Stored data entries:
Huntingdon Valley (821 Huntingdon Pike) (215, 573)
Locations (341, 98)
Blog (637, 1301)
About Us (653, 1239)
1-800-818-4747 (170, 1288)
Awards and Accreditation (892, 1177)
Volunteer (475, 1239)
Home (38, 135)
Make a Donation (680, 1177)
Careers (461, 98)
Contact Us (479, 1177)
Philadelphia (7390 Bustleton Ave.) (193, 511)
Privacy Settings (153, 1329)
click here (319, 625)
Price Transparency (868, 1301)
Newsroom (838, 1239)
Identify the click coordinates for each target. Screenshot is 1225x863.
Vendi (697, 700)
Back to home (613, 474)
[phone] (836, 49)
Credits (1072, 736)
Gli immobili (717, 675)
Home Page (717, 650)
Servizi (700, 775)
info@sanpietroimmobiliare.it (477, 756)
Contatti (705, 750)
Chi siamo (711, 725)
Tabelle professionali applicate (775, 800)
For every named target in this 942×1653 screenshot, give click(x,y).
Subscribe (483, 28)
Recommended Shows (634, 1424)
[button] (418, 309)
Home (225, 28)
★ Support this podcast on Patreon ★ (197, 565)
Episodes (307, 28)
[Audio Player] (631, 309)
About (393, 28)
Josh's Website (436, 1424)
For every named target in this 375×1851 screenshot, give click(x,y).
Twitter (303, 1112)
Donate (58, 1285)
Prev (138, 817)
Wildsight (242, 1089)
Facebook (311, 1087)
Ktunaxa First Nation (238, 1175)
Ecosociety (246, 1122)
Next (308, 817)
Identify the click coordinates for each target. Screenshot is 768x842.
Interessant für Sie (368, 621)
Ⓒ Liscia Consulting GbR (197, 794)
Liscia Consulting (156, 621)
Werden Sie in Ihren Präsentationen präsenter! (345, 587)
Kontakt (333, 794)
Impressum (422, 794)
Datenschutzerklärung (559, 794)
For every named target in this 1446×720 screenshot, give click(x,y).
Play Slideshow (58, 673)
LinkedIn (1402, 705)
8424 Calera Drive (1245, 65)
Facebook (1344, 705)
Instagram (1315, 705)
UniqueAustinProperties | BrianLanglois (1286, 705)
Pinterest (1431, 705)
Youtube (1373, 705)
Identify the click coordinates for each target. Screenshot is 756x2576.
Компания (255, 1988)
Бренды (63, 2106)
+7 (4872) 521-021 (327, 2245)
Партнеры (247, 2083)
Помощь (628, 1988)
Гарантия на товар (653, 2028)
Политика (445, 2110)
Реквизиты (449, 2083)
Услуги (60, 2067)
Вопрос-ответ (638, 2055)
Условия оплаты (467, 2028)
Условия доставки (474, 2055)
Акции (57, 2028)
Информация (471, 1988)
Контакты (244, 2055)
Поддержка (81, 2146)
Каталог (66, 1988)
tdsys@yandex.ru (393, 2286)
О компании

### SET EXERCISE
Switch "click coordinates" to "tap coordinates" everywhere in the records above, keeping every other part the same.

### WRITTEN ANSWER
Huntingdon Valley (821 Huntingdon Pike) (215, 573)
Locations (341, 98)
Blog (637, 1301)
About Us (653, 1239)
1-800-818-4747 (170, 1288)
Awards and Accreditation (892, 1177)
Volunteer (475, 1239)
Home (38, 135)
Make a Donation (680, 1177)
Careers (461, 98)
Contact Us (479, 1177)
Philadelphia (7390 Bustleton Ave.) (193, 511)
Privacy Settings (153, 1329)
click here (319, 625)
Price Transparency (868, 1301)
Newsroom (838, 1239)
Identify the tap coordinates for each target. Screenshot is 1225x863.
Vendi (697, 700)
Back to home (613, 474)
[phone] (836, 49)
Credits (1072, 736)
Gli immobili (717, 675)
Home Page (717, 650)
Servizi (700, 775)
info@sanpietroimmobiliare.it (477, 756)
Contatti (705, 750)
Chi siamo (711, 725)
Tabelle professionali applicate (775, 800)
For every named target in this 942×1653 screenshot, give click(x,y).
Subscribe (483, 28)
Recommended Shows (634, 1424)
[button] (418, 309)
Home (225, 28)
★ Support this podcast on Patreon ★ (197, 565)
Episodes (307, 28)
[Audio Player] (631, 309)
About (393, 28)
Josh's Website (436, 1424)
For every named target in this 375×1851 screenshot, give click(x,y).
Twitter (303, 1112)
Donate (58, 1285)
Prev (138, 817)
Wildsight (242, 1089)
Facebook (311, 1087)
Ktunaxa First Nation (238, 1175)
Ecosociety (246, 1122)
Next (308, 817)
Identify the tap coordinates for each target. Screenshot is 768x842.
Interessant für Sie (368, 621)
Ⓒ Liscia Consulting GbR (197, 794)
Liscia Consulting (156, 621)
Werden Sie in Ihren Präsentationen präsenter! (345, 587)
Kontakt (333, 794)
Impressum (422, 794)
Datenschutzerklärung (559, 794)
For every named target in this 1446×720 screenshot, give click(x,y).
Play Slideshow (58, 673)
LinkedIn (1402, 705)
8424 Calera Drive (1245, 65)
Facebook (1344, 705)
Instagram (1315, 705)
UniqueAustinProperties | BrianLanglois (1286, 705)
Pinterest (1431, 705)
Youtube (1373, 705)
Identify the tap coordinates for each target. Screenshot is 756x2576.
Компания (255, 1988)
Бренды (63, 2106)
+7 (4872) 521-021 (327, 2245)
Партнеры (247, 2083)
Помощь (628, 1988)
Гарантия на товар (653, 2028)
Политика (445, 2110)
Реквизиты (449, 2083)
Услуги (60, 2067)
Вопрос-ответ (638, 2055)
Условия оплаты (467, 2028)
Условия доставки (474, 2055)
Акции (57, 2028)
Информация (471, 1988)
Контакты (244, 2055)
Поддержка (81, 2146)
Каталог (66, 1988)
tdsys@yandex.ru (393, 2286)
О компании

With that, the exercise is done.